Oysa günümüzde, aileler çocuklarını yetiştirirken, daha güçlü olmaları için her türlü yaklaşımı neredeyse mubah sanıyorlar. Yeter ki, çocukları zarar görmesinler, ezilen-kaybeden taraf olmasınlar. Bu yüzden de agresif yaklaşımlarına göz yumuyorlar. Her türlü imkanı çocukları için seferber ediyorlar, sürekli veriyorlar. İstiyorlar ki, kendilerinin bulamadıkları şansları, koşulları çocukları yakalayabilsin. Sürekli alan, sorgulamadan yaşayan bu gençler, ilerleyen dönemlerde, karşılarına çıkan zorluklar karşısında ne yapacaklarını bilemiyorlar. Hedefleri belli olmayan, sadece iyi yaşam koşulları için mücadele vermeleri gerektiği düşüncesiyle, hırslı ve öfkeli bir yapıya bürünüyorlar. Bumerang misali, istedikleri olmayınca, istediklerini alamayınca ilk önce ailelerine dönüyorlar ve kırıcı oluyorlar.

Ardından içinde yer aldıkları sosyal ortamda da problemler yaşıyorlar. Bencil, kırıcı, sürekli talep eden tavırları nedeniyle yanlış ilişkiler, hatalı iletişimlerde bulunuyorlar. Zararlı gruplara ve arkadaşlıklar kuruyorlar. Bunları söylerken üzülmemek mümkün değil. Son dönemlerde, psikologa giden o kadar çocuk ve ailesi var ki! Her genç üzerlerindeki yükü taşımakta zorlanıyorlar. Hatta bazıları intihara bile teşebbüs ediyor. Çok acıdır.

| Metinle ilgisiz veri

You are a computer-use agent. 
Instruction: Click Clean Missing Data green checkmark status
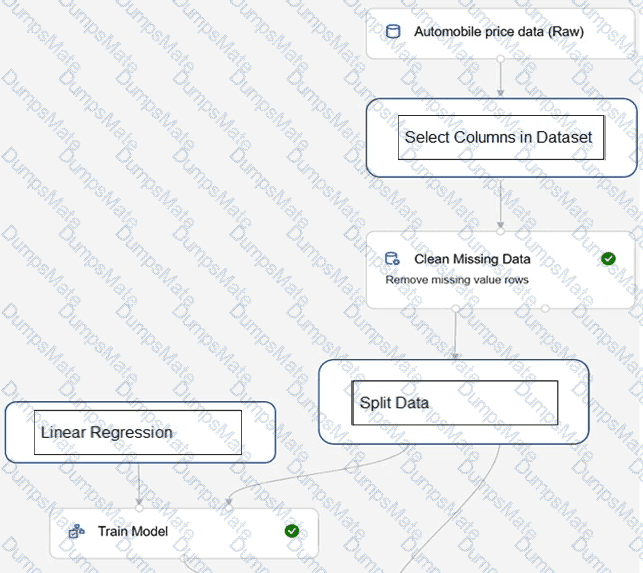click(608, 259)
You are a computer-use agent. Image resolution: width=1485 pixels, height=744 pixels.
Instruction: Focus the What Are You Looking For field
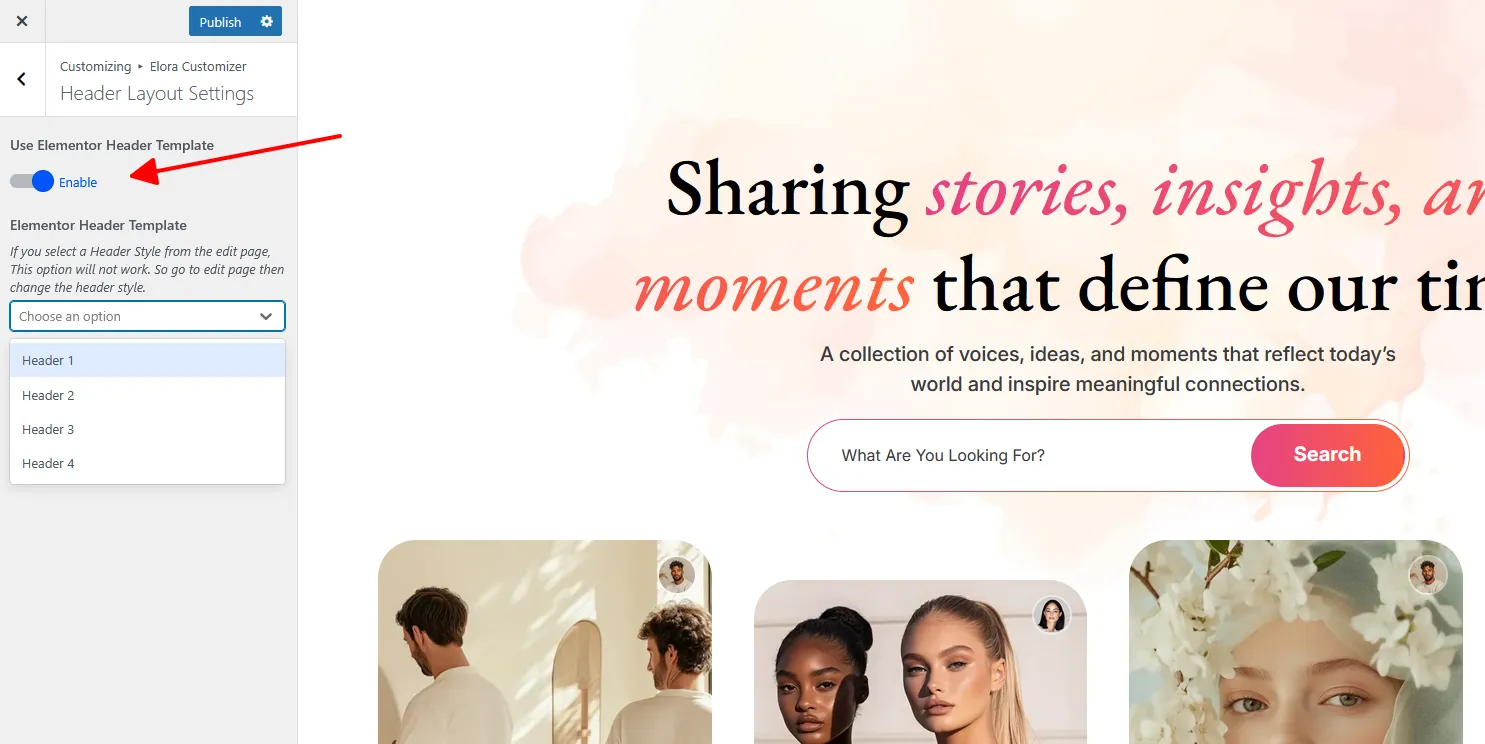(x=1030, y=455)
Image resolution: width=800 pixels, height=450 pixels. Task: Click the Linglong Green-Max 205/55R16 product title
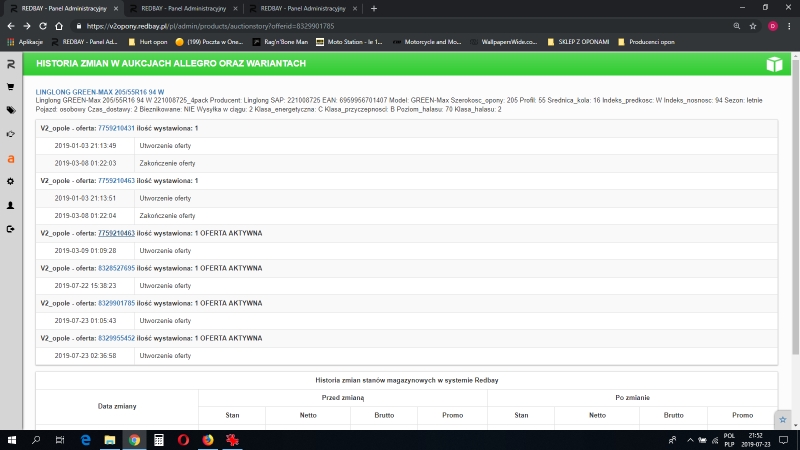click(99, 91)
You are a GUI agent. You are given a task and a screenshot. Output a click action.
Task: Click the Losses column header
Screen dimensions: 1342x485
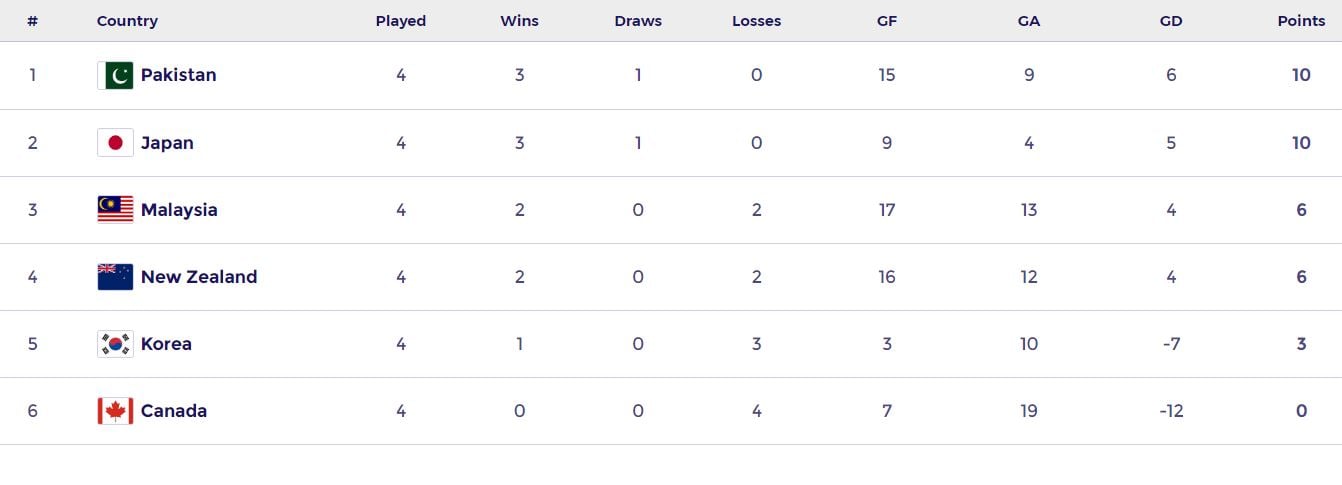(756, 21)
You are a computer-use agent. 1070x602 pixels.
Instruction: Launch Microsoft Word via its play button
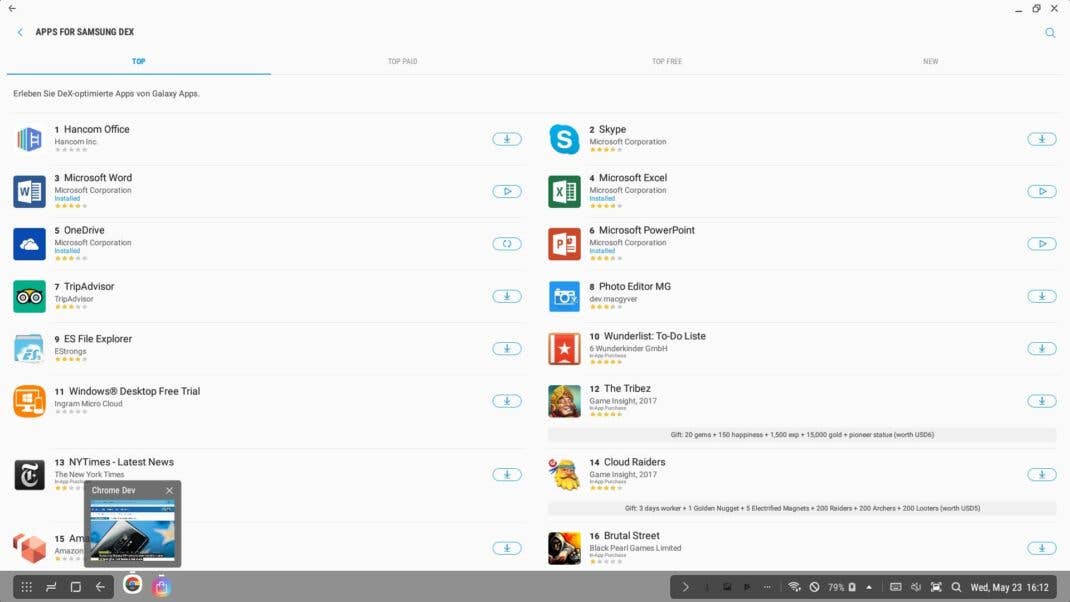[x=507, y=191]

Üzülerek söylemek isterim ki; bunun 2 nedeni var; 1) Değişen sosyal şartlar nedeniyle çocuklarımızın sarf etmesi gereken çabanın artması, 2) Ailelerin çocuklarını yetiştirirken uyguladıkları yanlış yöntemler. Unutmamak gerekir ki; “Ağaç yaşken eğilir.”. Küçüktür, bilemez, yapamaz, ben halledivereyim düşüncesi bu sonuçları doğurmaktadır.